Salman Rushdie: “We Should Drop Nintendos on Iran”

We should think about terrorism not as a battle between Islam and the West but as a battle within Islam, says author Salman Rushdie. And video games might just be the way to resolve this conflict. “I often think that the best way to liberate Iran is just to drop Nintendo consoles from the air. And Big Macs,” he tells us.


In his Big Think interview, the literary giant tells us about how video games influenced his newest novel “Luka and the Fire of Life.” As he proves in this and previous novels, fantasy can be a vehicle for writing about truth. That is after all the whole premise of fiction. “We don’t need to know that Anna Karenina really existed; we need to know who she is and what moves her and what her story tells us about our own lives,” he says. “Once you accept that stories are not true, then you understand that a flying carpet and Madam Bovary are untrue in the same way, and as a result both of them are ways of arriving at the truth by the road of untruth and so then they can both do it the same way.”

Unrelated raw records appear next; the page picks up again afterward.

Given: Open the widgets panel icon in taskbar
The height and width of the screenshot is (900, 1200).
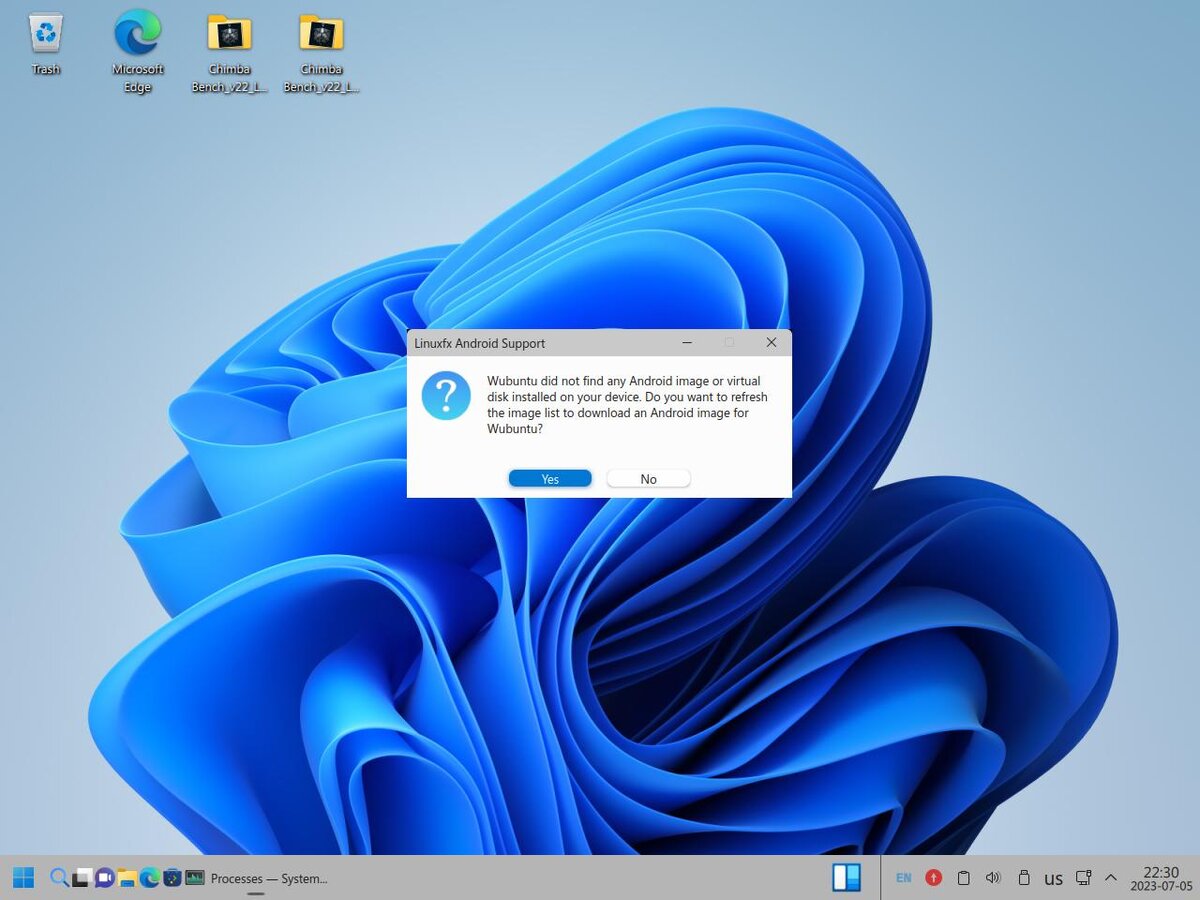Looking at the screenshot, I should pyautogui.click(x=846, y=877).
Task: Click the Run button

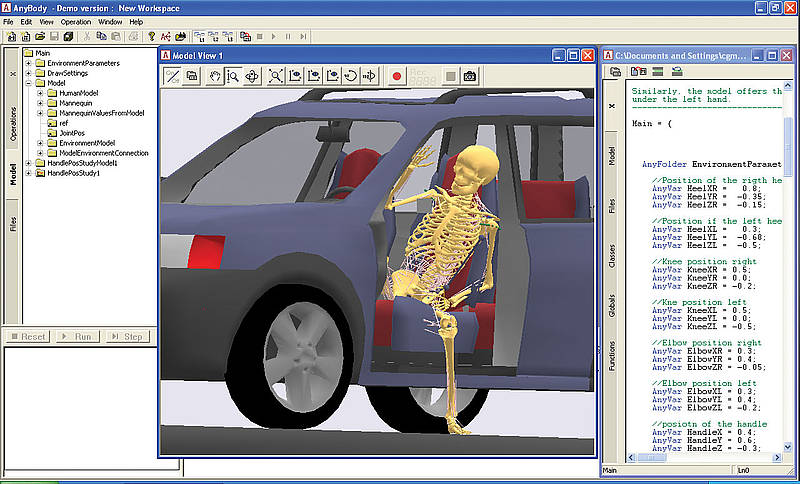Action: [x=77, y=336]
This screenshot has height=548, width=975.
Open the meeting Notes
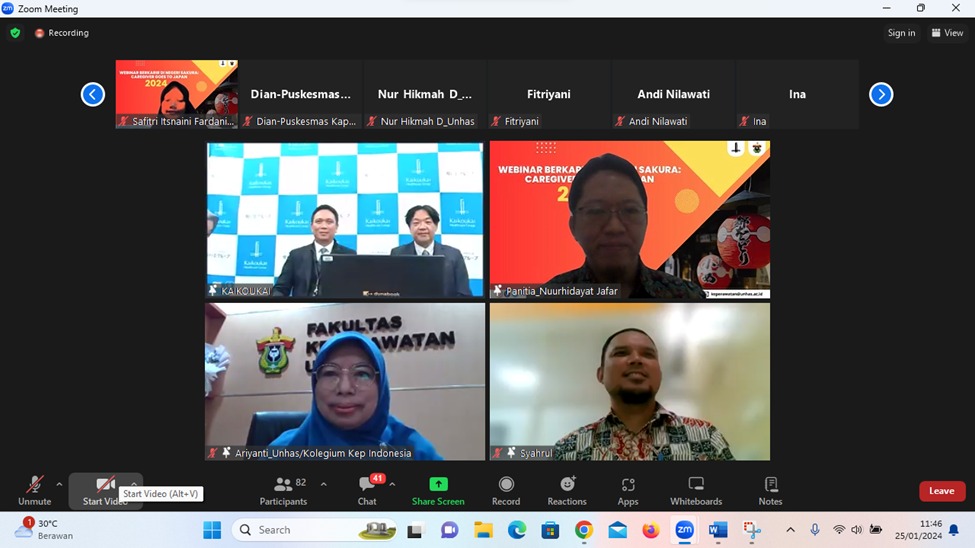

Rushdie says there is a double standard for immigrant writers. Western writers have always given themselves the freedom to write about any topic: “If John Updike wants to write a novel set in Africa he does. If Saul Bellow wants to write a novel set in Africa he feels free to do so, whereas sometimes if the reverse happens, if a third-world writer wishes to set a novel in Illinois, he might be asked what he thinks he is doing.” This, he believes, is a hangover of a kind of cultural colonialism.

Looking back on his career, Rushdie says his first successful novel, “Midnight’s Children,” was one of the high points. Many of his friends, like Martin Amis and Ian McEwan, had already found success, but he struggled for a decade as an advertising copywriter, working on novels on the side. “There is nothing like the first moment when you realize that you’re going to be able to have the life that you want to have,” he says. Three decades later, Rushdie no longer has to fret about finding success, but one of the problems of growing older is that you start losing people, he says. And when a loved one dies, you also lose a version of yourself. “You lose yourself as that person saw you and responded to you.” One friend, Christopher Hitchens, is currently battling cancer but has done so in the public eye. Rushdie says his friend’s insistence on being himself in the face of death is “heroic.”  

Finally, Rushdie, known to be quite the ladies man, offers some dating tips. The fact that he survived a death fatwa is not his key to success, he tells us. Women like men who do interesting things, he says. “We’re lucky as men that women are able to look beyond the physical towards something else.”